The world is changing too fast. Consumer habits are changing too fast. Marketing metrics and marketing tools that are available to marketers to better connect with visitors, and continue to influence the decision-making process across that customer journey, are exponentially more powerful today than they were a few years ago.

Over the next five years, you’re just going to see that continue. I think that the successful destination marketing organizations are going to be those that destinations start to really reinvent their marketing efforts, given that rapidly changing landscape and the incredibly evolving technology that enables marketers to have much more direct, relevant interaction with travelers.

Those that do commit to innovation, and aggressively exploring some of these newer tools that are at our disposal, are going to be the ones that are successful with large or small budgets.

Skift: You’re talking about destinations engaging with travelers while they’re actually traveling, and recommending things to do or getting real-time feedback, right?

Seccombe: Yes, connecting visitors with recommendations of residents. We’ve all known forever that the advice of friends and relatives has always been, and will always be, the most powerful influence on travel decision.

Over the last several years, we as consumers increasingly trust advice and suggestions and recommendations of people we don’t even know more than we trust traditional marketing. How do you engage your residents and community to be advocates for your destination, your community, and your brand?

At Visit Florida, we had an incredibly successful program called Share a Little Sunshine with #LoveFL, a campaign that was incredibly powerful. I think well over a million pieces of user-generated content were contributed by people that love the state. That kind of a program and actively engaging other people in telling the destination’s story is going to be critical.
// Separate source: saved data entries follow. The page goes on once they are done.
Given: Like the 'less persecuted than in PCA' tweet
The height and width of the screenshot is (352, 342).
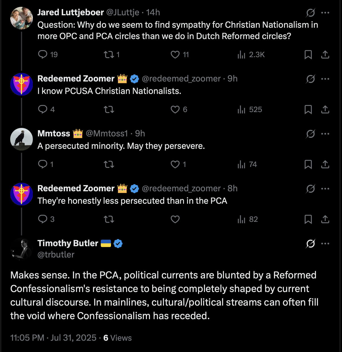Looking at the screenshot, I should (x=175, y=219).
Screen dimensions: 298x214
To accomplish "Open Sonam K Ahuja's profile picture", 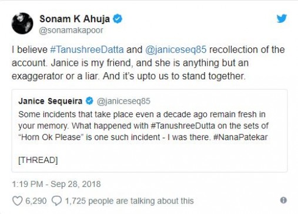I will point(22,23).
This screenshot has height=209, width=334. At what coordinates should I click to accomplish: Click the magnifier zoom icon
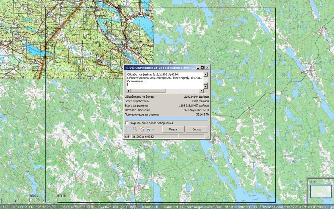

Follow on that with the social listening of what are Floridians talking about? What are people in your community talking about? How do you get them to engage in helping to promote the brand, as well?

That has more influence on a potential traveler than a really well-written ad. Because it’s authentic, it’s real. It’s very impactful.

Skift: What about the future of partnerships in destination marketing, given that a destination such as Florida has watched shifts in its relationship with public and private sector players in recent years?

Seccombe: There’s an extraordinary increase in the influence of partnerships with Facebook and what they’re doing in travel and tourism. Then there’s Google and what they’re doing in travel and tourism and Expedia and what they’re doing.

Then, all the innovation that’s coming out of the smaller start-up community around travel is going to make for a really exciting time. Again, I think their successful marketing efforts that we look back and we see in three to five years will look very, very different than the award winning, high performing work that’s being done today.